*WHAT IS BEING ASKED*. Reproduce each of the entries below verbatim, keeping every line in its original order.

* * * * * * *

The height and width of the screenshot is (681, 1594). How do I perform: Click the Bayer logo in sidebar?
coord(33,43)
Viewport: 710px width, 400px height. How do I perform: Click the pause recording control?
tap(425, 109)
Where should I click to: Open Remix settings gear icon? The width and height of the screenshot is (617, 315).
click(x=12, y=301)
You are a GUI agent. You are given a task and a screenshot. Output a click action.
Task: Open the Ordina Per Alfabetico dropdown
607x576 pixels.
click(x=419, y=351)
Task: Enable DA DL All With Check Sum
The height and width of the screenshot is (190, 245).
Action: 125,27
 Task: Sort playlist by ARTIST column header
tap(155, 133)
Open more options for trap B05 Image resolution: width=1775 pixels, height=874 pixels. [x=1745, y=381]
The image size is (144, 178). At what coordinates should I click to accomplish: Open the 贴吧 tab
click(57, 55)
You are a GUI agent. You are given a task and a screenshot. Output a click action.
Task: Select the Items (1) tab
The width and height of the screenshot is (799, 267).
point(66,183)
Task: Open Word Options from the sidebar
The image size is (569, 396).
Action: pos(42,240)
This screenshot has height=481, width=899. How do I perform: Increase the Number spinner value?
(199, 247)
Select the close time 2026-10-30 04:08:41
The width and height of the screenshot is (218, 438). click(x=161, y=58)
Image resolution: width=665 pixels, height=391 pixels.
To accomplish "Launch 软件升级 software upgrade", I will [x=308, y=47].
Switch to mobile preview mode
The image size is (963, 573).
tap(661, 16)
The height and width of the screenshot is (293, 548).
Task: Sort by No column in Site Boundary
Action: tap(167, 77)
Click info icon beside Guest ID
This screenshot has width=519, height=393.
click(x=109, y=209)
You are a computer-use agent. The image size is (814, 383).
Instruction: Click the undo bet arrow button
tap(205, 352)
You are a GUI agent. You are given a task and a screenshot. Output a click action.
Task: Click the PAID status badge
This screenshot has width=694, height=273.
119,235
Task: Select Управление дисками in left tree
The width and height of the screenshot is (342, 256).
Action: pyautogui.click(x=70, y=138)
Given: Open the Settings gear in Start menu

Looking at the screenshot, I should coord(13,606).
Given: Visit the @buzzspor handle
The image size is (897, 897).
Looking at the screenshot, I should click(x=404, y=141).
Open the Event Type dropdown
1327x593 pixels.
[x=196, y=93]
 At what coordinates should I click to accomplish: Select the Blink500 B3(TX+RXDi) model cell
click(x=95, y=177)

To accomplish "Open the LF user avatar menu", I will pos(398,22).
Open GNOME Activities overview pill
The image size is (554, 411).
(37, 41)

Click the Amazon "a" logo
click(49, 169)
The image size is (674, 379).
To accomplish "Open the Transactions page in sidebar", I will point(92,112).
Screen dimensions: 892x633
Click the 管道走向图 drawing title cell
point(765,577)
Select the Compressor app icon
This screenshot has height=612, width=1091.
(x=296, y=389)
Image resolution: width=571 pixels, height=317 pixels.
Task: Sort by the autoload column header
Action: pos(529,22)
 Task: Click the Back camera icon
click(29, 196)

* * * * * * *

*TASK OUTPUT*.
The height and width of the screenshot is (681, 1594). How do I perform: Click the Bayer logo in sidebar?
coord(33,43)
Viewport: 710px width, 400px height. How do I perform: Click the pause recording control?
tap(425, 109)
Where should I click to: Open Remix settings gear icon? The width and height of the screenshot is (617, 315).
click(x=12, y=301)
You are a GUI agent. You are given a task and a screenshot. Output a click action.
Task: Open the Ordina Per Alfabetico dropdown
607x576 pixels.
click(x=419, y=351)
Task: Enable DA DL All With Check Sum
The height and width of the screenshot is (190, 245).
Action: 125,27
 Task: Sort playlist by ARTIST column header
tap(155, 133)
Open more options for trap B05 Image resolution: width=1775 pixels, height=874 pixels. [x=1745, y=381]
The image size is (144, 178). At what coordinates should I click to accomplish: Open the 贴吧 tab
click(57, 55)
You are a GUI agent. You are given a task and a screenshot. Output a click action.
Task: Select the Items (1) tab
The width and height of the screenshot is (799, 267).
point(66,183)
Task: Open Word Options from the sidebar
The image size is (569, 396).
Action: pos(42,240)
This screenshot has height=481, width=899. How do I perform: Increase the Number spinner value?
(199, 247)
Select the close time 2026-10-30 04:08:41
The width and height of the screenshot is (218, 438). click(x=161, y=58)
Image resolution: width=665 pixels, height=391 pixels.
To accomplish "Launch 软件升级 software upgrade", I will [x=308, y=47].
Switch to mobile preview mode
The image size is (963, 573).
tap(661, 16)
The height and width of the screenshot is (293, 548).
Task: Sort by No column in Site Boundary
Action: tap(167, 77)
Click info icon beside Guest ID
This screenshot has width=519, height=393.
click(x=109, y=209)
You are a computer-use agent. The image size is (814, 383).
Instruction: Click the undo bet arrow button
tap(205, 352)
You are a GUI agent. You are given a task and a screenshot. Output a click action.
Task: Click the PAID status badge
This screenshot has width=694, height=273.
119,235
Task: Select Управление дисками in left tree
The width and height of the screenshot is (342, 256).
Action: pyautogui.click(x=70, y=138)
Given: Open the Settings gear in Start menu

Looking at the screenshot, I should coord(13,606).
Given: Visit the @buzzspor handle
The image size is (897, 897).
Looking at the screenshot, I should click(x=404, y=141).
Open the Event Type dropdown
1327x593 pixels.
[x=196, y=93]
 At what coordinates should I click to accomplish: Select the Blink500 B3(TX+RXDi) model cell
click(x=95, y=177)

To accomplish "Open the LF user avatar menu", I will pos(398,22).
Open GNOME Activities overview pill
The image size is (554, 411).
(37, 41)

Click the Amazon "a" logo
click(49, 169)
The image size is (674, 379).
To accomplish "Open the Transactions page in sidebar", I will point(92,112).
Screen dimensions: 892x633
Click the 管道走向图 drawing title cell
point(765,577)
Select the Compressor app icon
This screenshot has height=612, width=1091.
(x=296, y=389)
Image resolution: width=571 pixels, height=317 pixels.
Task: Sort by the autoload column header
Action: pos(529,22)
 Task: Click the Back camera icon
click(29, 196)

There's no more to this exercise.